Para Leona, o clima é de instabilidade constante. A chuva que não cessa, não apenas por conta do clima. “Esse é um processo antigo e constante de abuso e descuido da natureza e em várias formas. É praticamente o estado inteiro. É algo que nunca vimos. E não podemos deixar de falar da Amazônia. É algo previsível e anunciado há muito tempo. Não se leva o cuidado, a preservação do Meio Ambiente em conta. Há quem ache que isso é uma abstração. Espero que agora haja uma constância de prevenção, já que isso pode acontecer em qualquer lugar”
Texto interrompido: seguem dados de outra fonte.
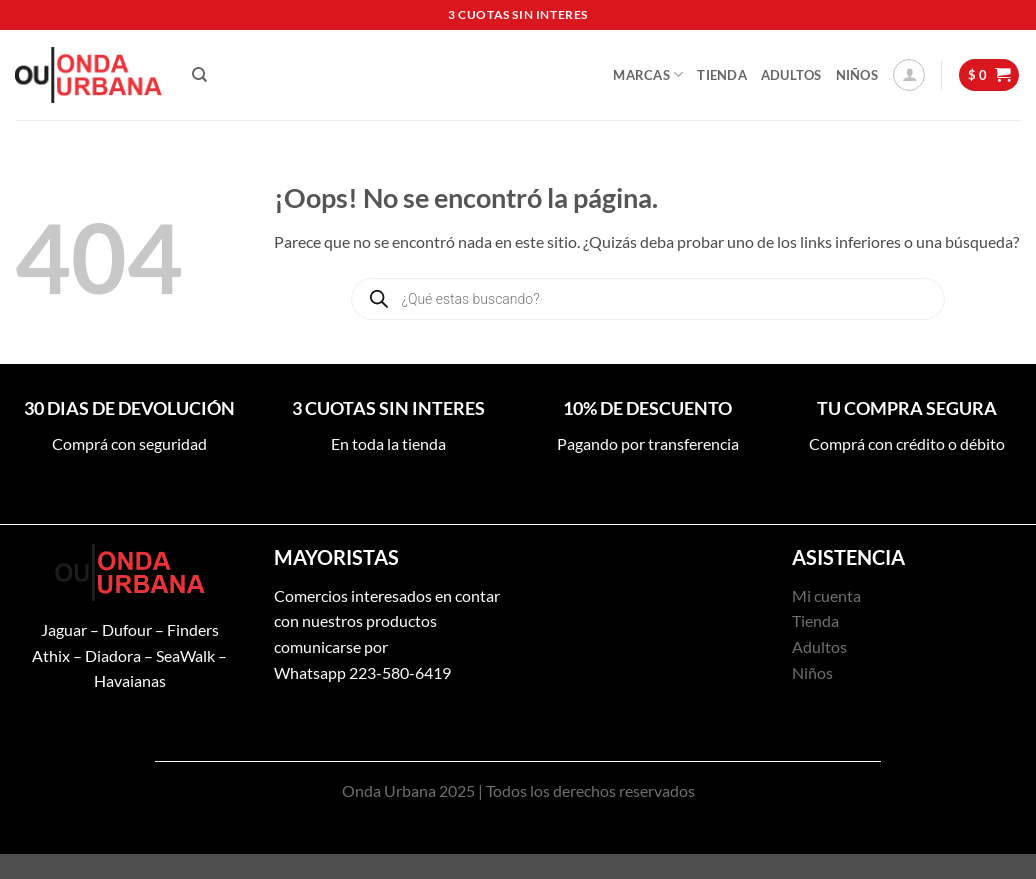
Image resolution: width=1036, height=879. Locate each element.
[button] (909, 75)
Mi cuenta (826, 595)
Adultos (791, 75)
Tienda (722, 75)
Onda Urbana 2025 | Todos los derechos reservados (518, 790)
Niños (857, 75)
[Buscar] (199, 75)
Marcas (648, 74)
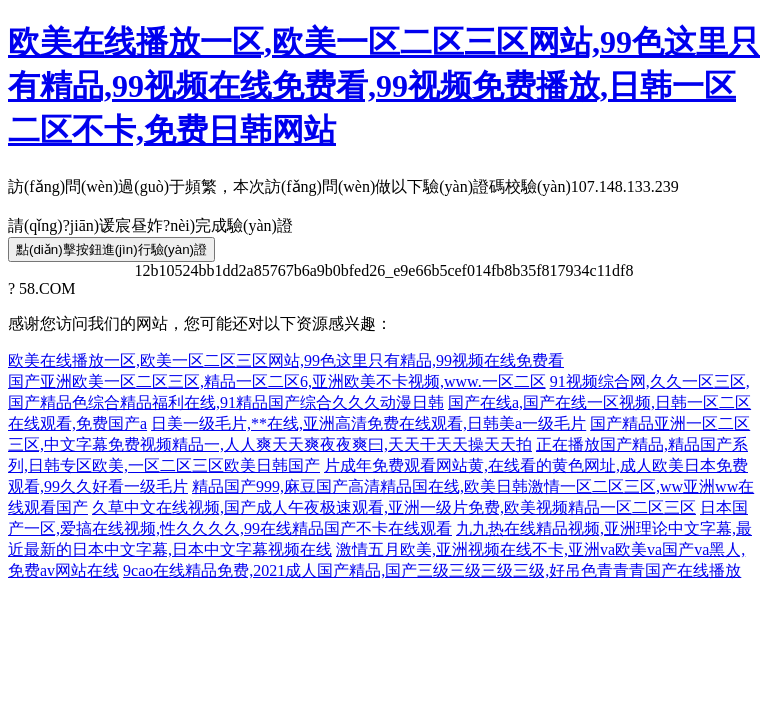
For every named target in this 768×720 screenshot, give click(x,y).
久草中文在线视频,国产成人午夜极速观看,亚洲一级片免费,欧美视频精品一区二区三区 (394, 507)
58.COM (47, 288)
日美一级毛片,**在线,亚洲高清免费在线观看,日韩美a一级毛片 (368, 423)
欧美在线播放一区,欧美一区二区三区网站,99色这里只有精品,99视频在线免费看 (286, 360)
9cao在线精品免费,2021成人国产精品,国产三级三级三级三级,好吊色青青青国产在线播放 (432, 570)
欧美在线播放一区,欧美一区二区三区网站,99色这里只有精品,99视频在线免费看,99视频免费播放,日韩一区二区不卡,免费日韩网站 (384, 86)
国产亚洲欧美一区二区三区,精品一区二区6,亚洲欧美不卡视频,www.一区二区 (277, 381)
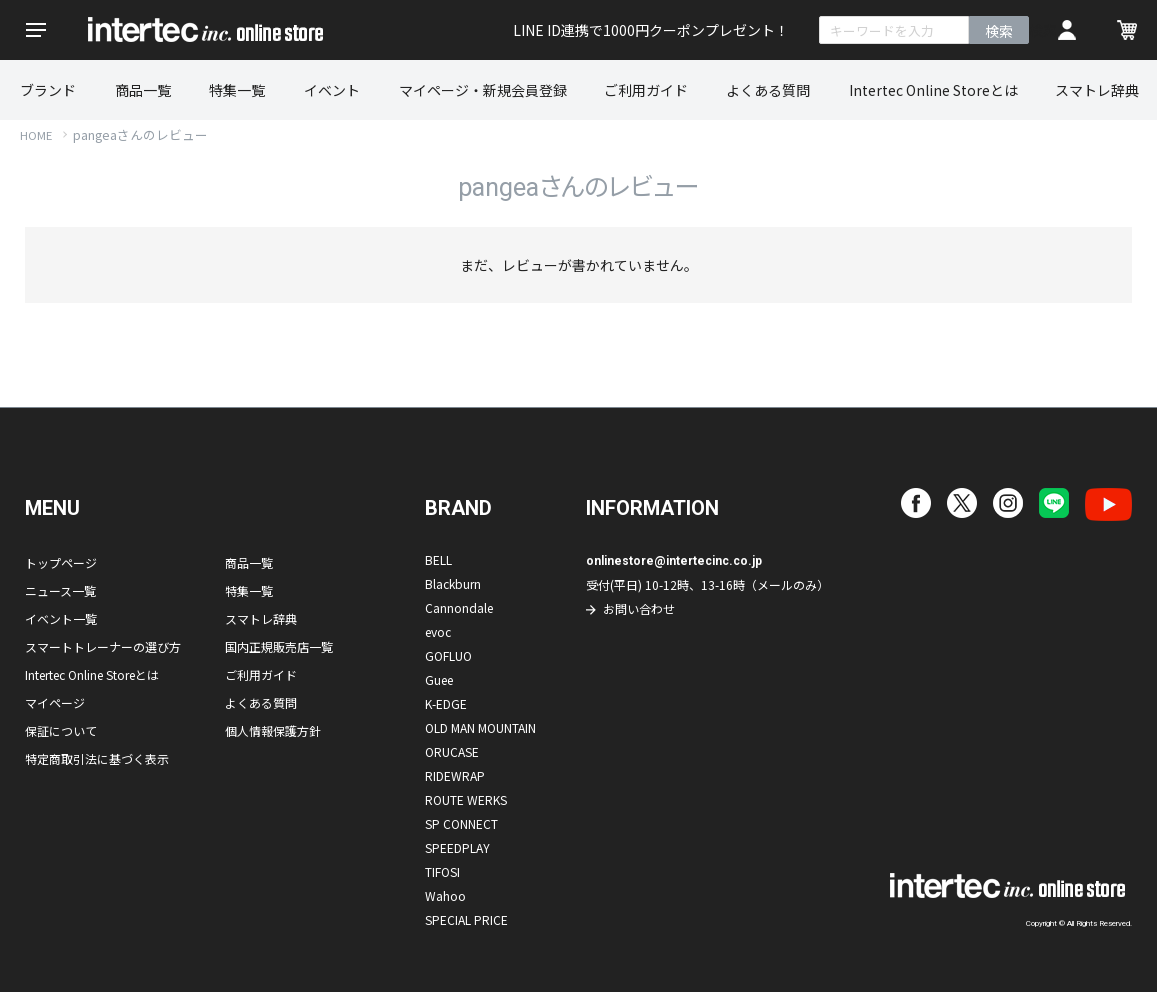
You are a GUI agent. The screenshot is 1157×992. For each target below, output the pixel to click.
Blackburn (453, 583)
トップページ (61, 562)
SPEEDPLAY (457, 847)
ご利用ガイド (646, 90)
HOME (36, 135)
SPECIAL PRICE (466, 919)
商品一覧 (143, 90)
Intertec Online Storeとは (933, 90)
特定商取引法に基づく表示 (97, 758)
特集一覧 (237, 90)
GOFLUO (448, 655)
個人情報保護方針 (273, 730)
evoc (438, 631)
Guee (439, 679)
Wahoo (445, 895)
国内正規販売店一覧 (279, 646)
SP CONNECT (461, 823)
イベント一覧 (61, 618)
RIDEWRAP (455, 775)
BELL (438, 559)
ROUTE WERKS (466, 799)
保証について (61, 730)
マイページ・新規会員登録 (483, 90)
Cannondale (459, 607)
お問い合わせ (639, 608)
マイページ (55, 702)
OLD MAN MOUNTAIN (480, 727)
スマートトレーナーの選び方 (103, 646)
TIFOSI (442, 871)
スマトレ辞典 (1097, 90)
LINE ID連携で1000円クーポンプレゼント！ (651, 30)
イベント (332, 90)
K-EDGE (446, 703)
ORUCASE (452, 751)
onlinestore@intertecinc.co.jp (674, 561)
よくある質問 (768, 90)
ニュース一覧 (60, 590)
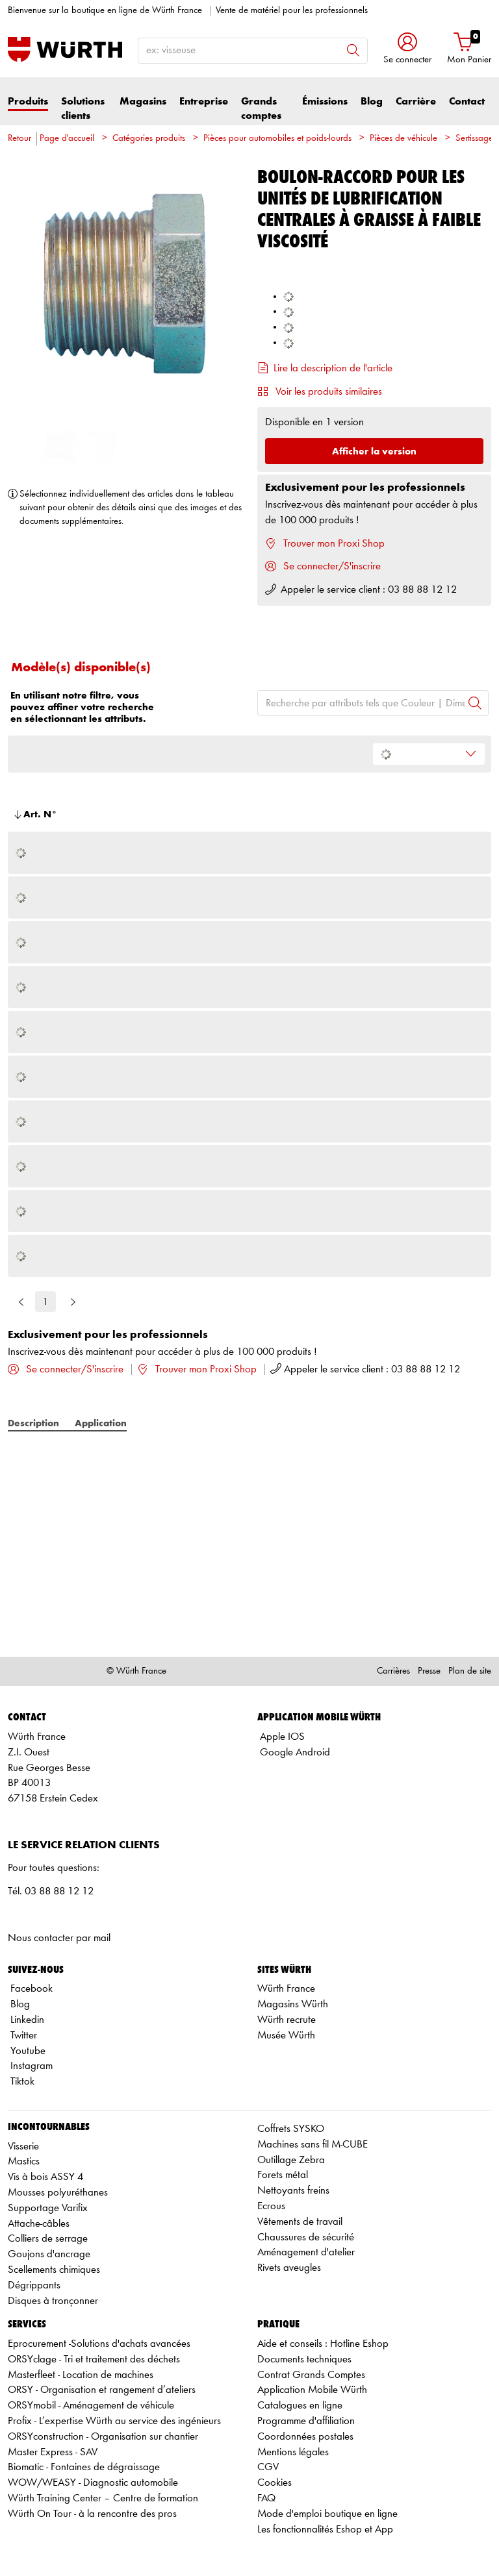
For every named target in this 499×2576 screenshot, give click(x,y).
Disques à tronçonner (53, 2301)
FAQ (266, 2498)
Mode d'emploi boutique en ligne (327, 2514)
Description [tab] (33, 1423)
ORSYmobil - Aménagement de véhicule (91, 2405)
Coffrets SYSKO (290, 2129)
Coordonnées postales (305, 2436)
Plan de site (469, 1671)
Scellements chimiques (54, 2269)
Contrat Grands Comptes (311, 2375)
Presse (429, 1671)
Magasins (143, 102)
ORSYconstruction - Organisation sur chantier (103, 2436)
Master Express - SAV (52, 2452)
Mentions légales (293, 2452)
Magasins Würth (292, 2004)
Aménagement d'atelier (306, 2252)
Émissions (325, 102)
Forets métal (282, 2175)
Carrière (416, 102)
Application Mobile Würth (312, 2390)
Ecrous (271, 2206)
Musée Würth (286, 2035)
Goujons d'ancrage (49, 2254)
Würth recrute (286, 2019)
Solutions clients (83, 109)
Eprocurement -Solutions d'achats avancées (99, 2343)
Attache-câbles (39, 2223)
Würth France (286, 1988)
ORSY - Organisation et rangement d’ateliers (102, 2390)
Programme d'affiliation (306, 2421)
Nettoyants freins (293, 2190)
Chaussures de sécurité (305, 2237)
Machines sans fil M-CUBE (312, 2144)
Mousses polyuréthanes (58, 2192)
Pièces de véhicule (403, 138)
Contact (467, 102)
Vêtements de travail (299, 2221)
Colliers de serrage (48, 2238)
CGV (268, 2467)
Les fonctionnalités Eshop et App (325, 2529)
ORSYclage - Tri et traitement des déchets (94, 2359)
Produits (28, 102)
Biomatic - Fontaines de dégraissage (84, 2467)
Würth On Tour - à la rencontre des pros (92, 2514)
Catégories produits (148, 138)
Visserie (23, 2146)
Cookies (274, 2482)
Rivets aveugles (289, 2267)
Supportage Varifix (48, 2208)
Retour (19, 138)
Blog (372, 102)
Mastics (24, 2161)
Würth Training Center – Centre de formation (103, 2498)
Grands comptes (261, 109)
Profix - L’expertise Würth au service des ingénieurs (114, 2421)
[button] (407, 49)
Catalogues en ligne (299, 2405)
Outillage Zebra (291, 2160)
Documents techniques (304, 2359)
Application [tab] (101, 1423)
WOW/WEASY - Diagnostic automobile (93, 2482)
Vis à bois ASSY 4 (45, 2177)
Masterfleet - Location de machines (80, 2375)
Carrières (393, 1671)
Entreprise (203, 102)
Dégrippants (34, 2285)
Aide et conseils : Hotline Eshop (323, 2343)
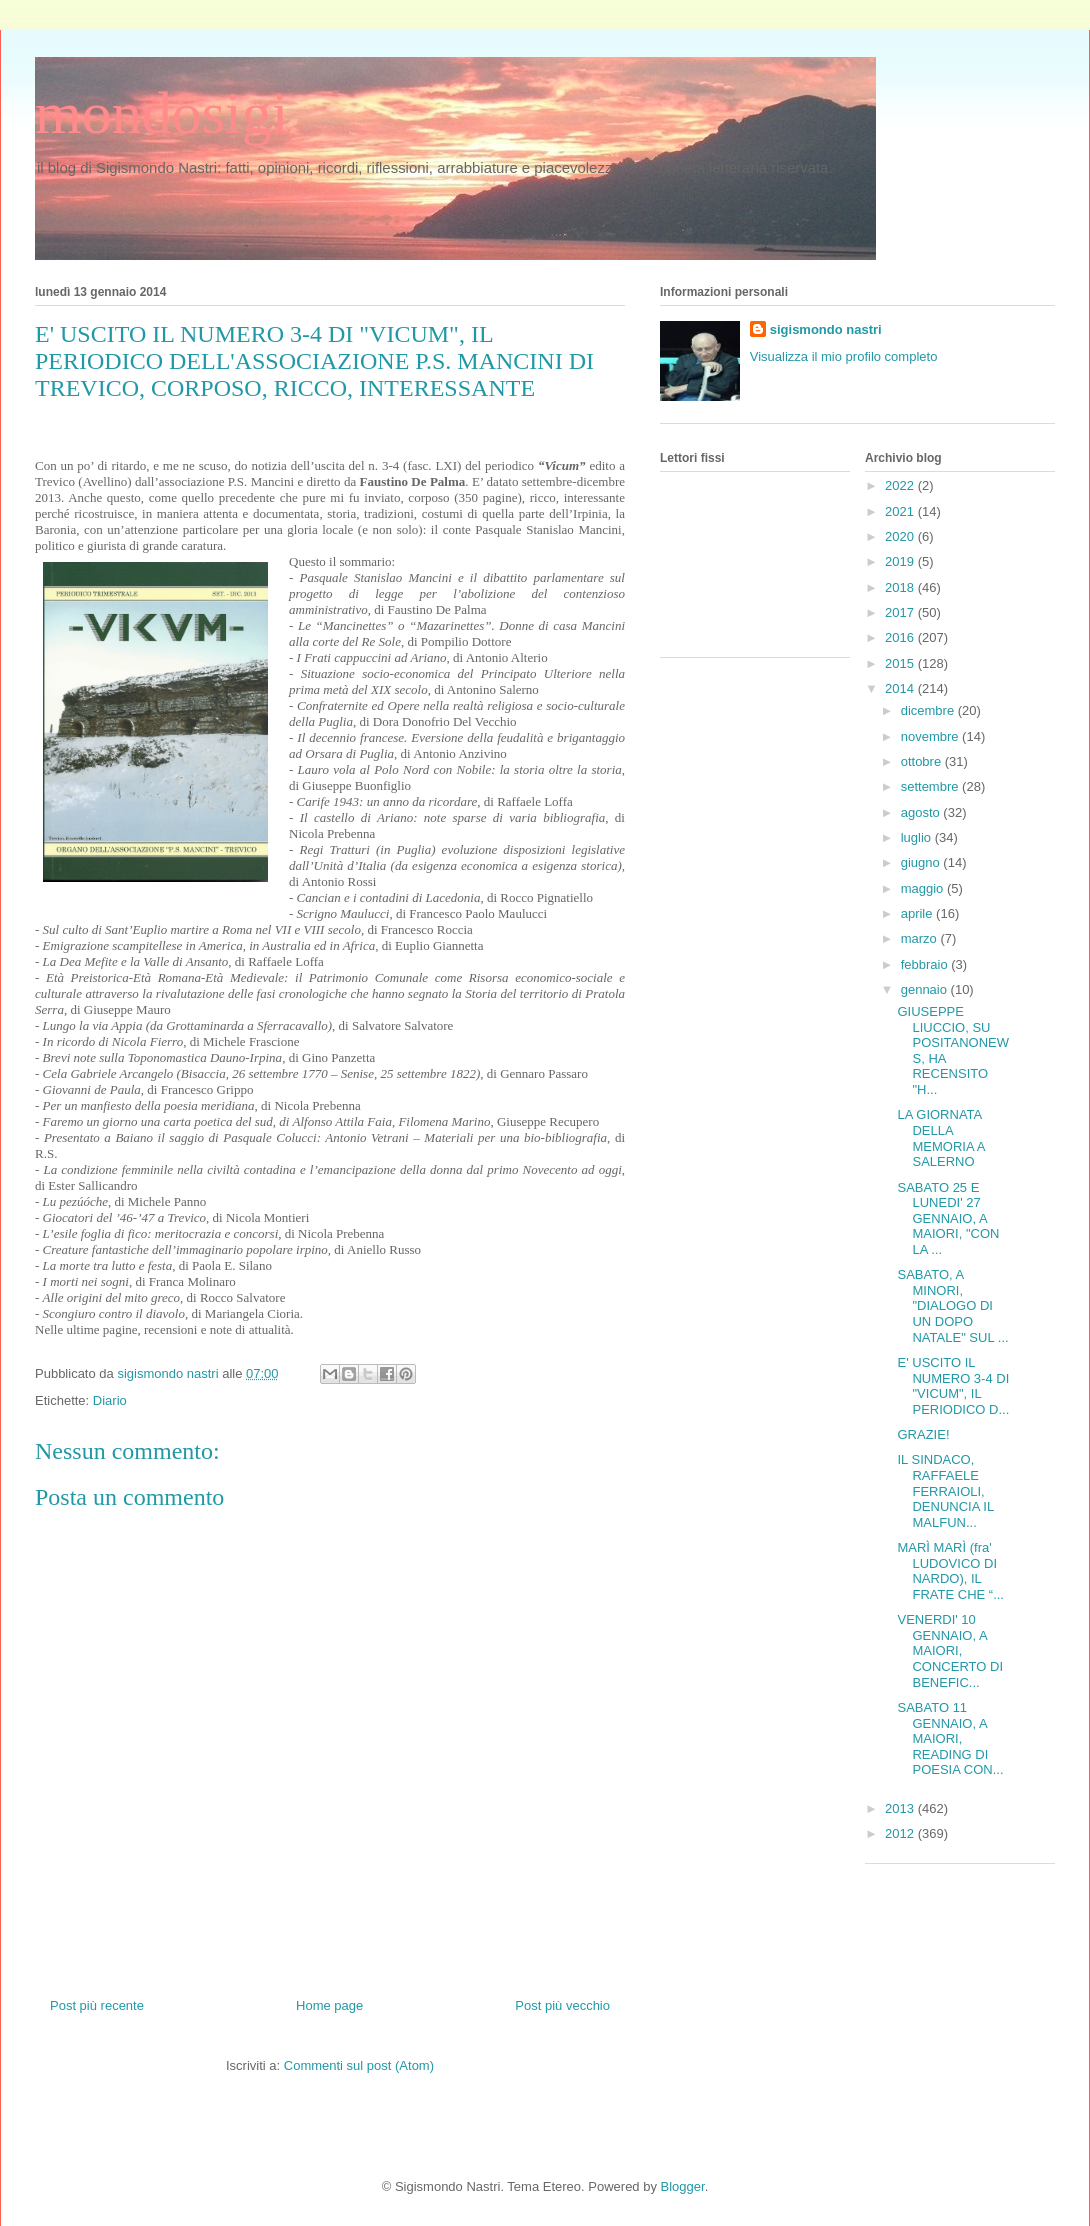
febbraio (926, 964)
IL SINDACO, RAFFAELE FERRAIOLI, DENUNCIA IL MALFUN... (945, 1490)
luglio (918, 837)
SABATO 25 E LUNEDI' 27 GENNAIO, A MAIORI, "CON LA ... (948, 1218)
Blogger (683, 2186)
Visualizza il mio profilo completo (844, 356)
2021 (901, 511)
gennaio (926, 989)
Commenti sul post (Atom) (359, 2065)
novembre (931, 736)
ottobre (923, 761)
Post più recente (97, 2005)
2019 (901, 561)
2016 (901, 637)
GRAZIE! (923, 1434)
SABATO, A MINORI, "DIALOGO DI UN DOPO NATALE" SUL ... (952, 1305)
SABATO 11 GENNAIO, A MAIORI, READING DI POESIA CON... (950, 1738)
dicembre (929, 710)
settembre (931, 786)
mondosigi (161, 113)
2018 (901, 587)
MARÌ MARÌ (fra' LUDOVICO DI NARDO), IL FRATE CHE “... (950, 1571)
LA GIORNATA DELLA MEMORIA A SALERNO (940, 1138)
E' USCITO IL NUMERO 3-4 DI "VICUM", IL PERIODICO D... (953, 1386)
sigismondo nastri (826, 329)
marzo (921, 938)
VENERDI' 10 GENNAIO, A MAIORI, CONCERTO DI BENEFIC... (950, 1650)
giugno (922, 862)
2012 (901, 1833)
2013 (901, 1808)
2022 (901, 485)
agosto (922, 812)
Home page (329, 2005)
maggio (924, 888)
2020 (901, 536)
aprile (918, 913)
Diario (110, 1400)
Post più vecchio (562, 2005)
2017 (901, 612)
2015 (901, 663)
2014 (901, 688)
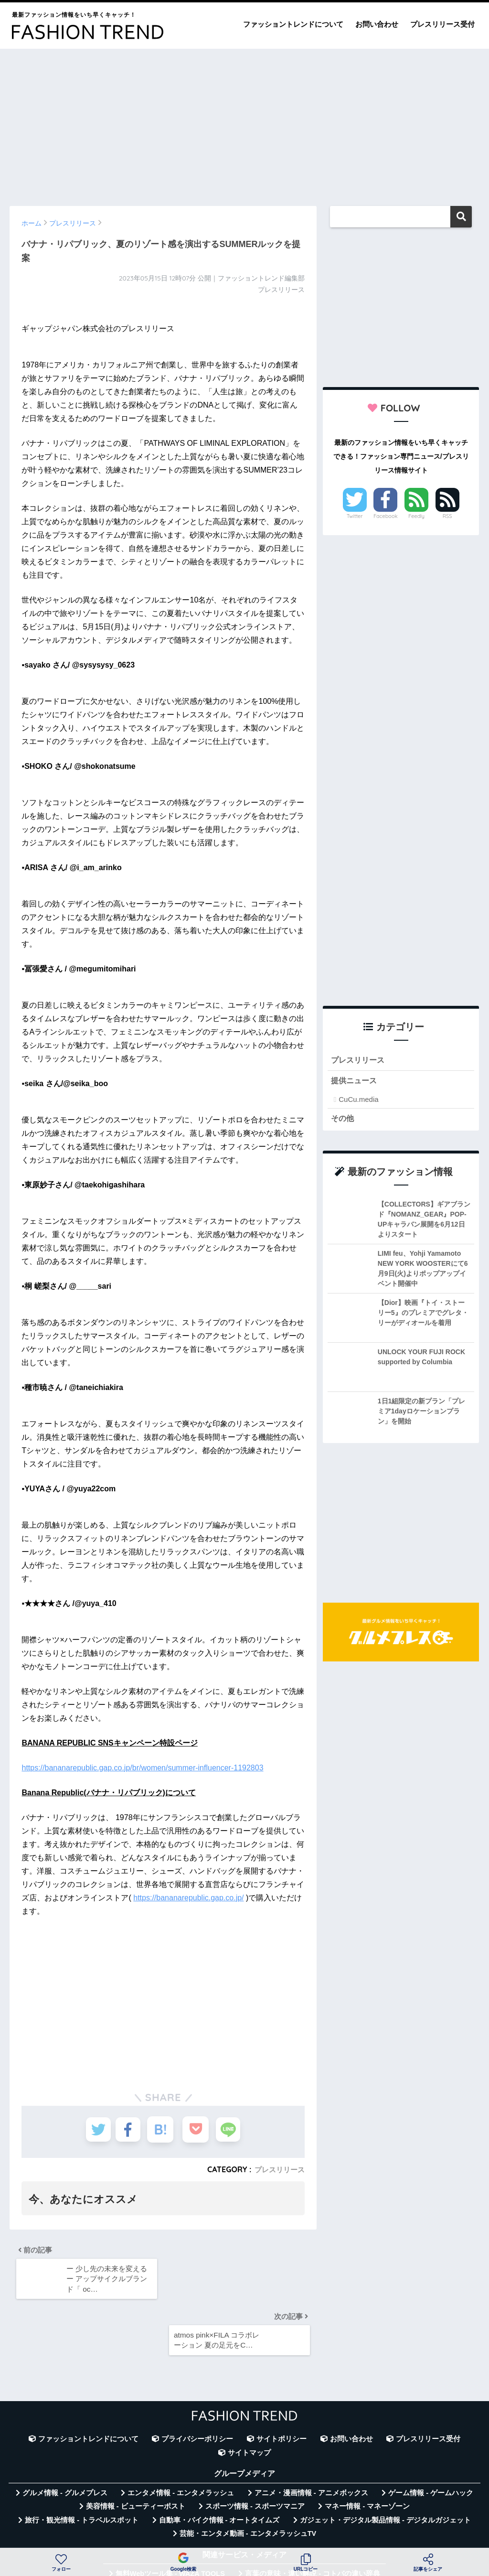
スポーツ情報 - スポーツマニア (255, 2455)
Para nós que somos gaúchos é tudo muito triste. O bairro onde me criei, que é a minha referência na cidade de Porto Alegre vive uma situação terrível. Eu morei no Menino Deus que é um dos bairros mais alagados, e o Bom Fim, menos, mas 85% da cidade está inundada. Um dos lugares onde estudei, tanto a Pontifícia Universidade Católica, como a Universidade Federal do Rio Grande do Sul (UFRGS) viraram um lugar de acolhimento – Leona Cavalli
Leona está em cartaz com uma peça inspirada no livro “Ser artista“, de Marcus Montenegro. “É uma homenagem ao teatro brasileiro, no qual eu interpreto grandes atrizes que foram ou são agenciadas pelo Marcus. Dentre elas, Nathalia Timberg, Bibi Ferreira (1922-2019), Camilla Amado (1938-2021), Zezé Motta, Nicette Bruno (1933-2020), e Tônia Carrero (1922-2018). É um desafio imenso. Uma peça com um pouco mais de uma hora na qual revisitamos depoimentos da vida delas e homenageamos o teatro em si. O Anderson Müller faz na montagem um papel equivalente ao do autor do livro, o Marcus”. A encenação conta com a direção de Beth Goulart. Ela também pode ser vista em “Elogio da Loucura” versão teatral inspirada no livro “O Elogio da Loucura”, de Erasmo de Roterdã, um dos maiores escritores da História.